Common genetic substrates of alcohol and substance use disorder severity revealed by pleiotropy detection against GWAS catalog in two populations.
Addict Biol. 2020 Feb 06;:e12877
Authors: Peng Q, Wilhelmsen KC, Ehlers CL
Alcohol and other substance use disorders (AUD and SUD) are complex diseases that are postulated to have a polygenic inheritance and are often comorbid with other disorders. The comorbidities may arise partially through genetic pleiotropy. Identification of specific gene variants accounting for large parts of the variance in these disorders has yet to be accomplished.
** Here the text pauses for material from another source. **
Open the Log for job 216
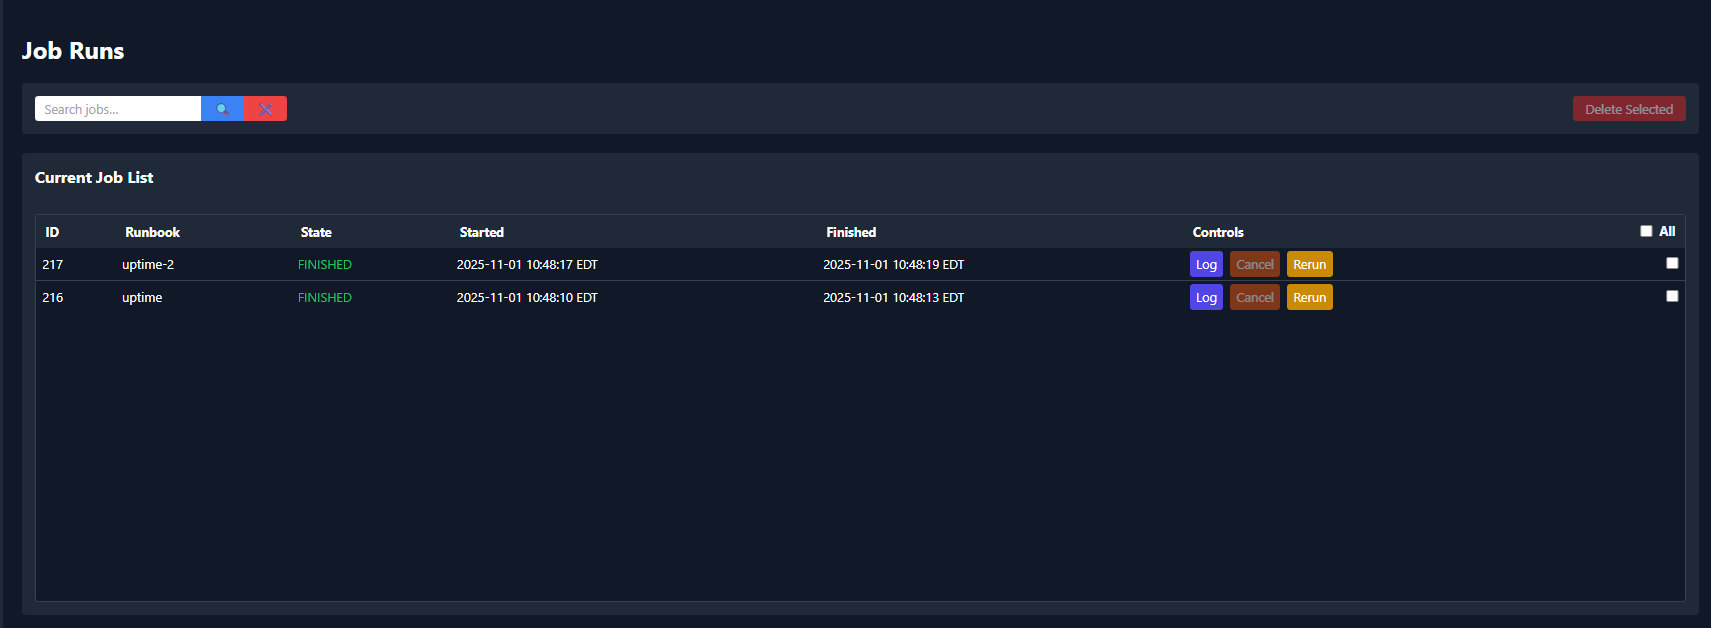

We describe a flexible strategy that takes a variant-trait association database and determines if a subset of disease/straits are potentially pleiotropic with the disorder under study. We demonstrate its usage in a study of use disorders in two independent cohorts: alcohol, stimulants, cannabis (CUD), and multi-substance use disorders (MSUD) in American Indians (AI) and AUD and CUD in Mexican Americans (MA). Using a machine learning method with variants in GWAS catalog, we identified 229 to 246 pleiotropic variants for AI and 153 to 160 for MA for each SUD. Inflammation was the most enriched for MSUD and AUD in AIs. Neurological disorder was the most significantly enriched for CUD in both cohorts, and for AUD and stimulants in AIs. Of the select pleiotropic genes shared among substances-cohorts, multiple biological pathways implicated in SUD and other psychiatric disorders were enriched, including neurotrophic factors, immune responses, extracellular matrix, and circadian regulation. Shared pleiotropic genes were significantly up-regulated in brain regions playing important roles in SUD, down-regulated in esophagus mucosa, and differentially regulated in adrenal gland. This study fills a gap for pleiotropy detection in understudied admixed populations and identifies pleiotropic variants that may be potential targets of interest for SUD.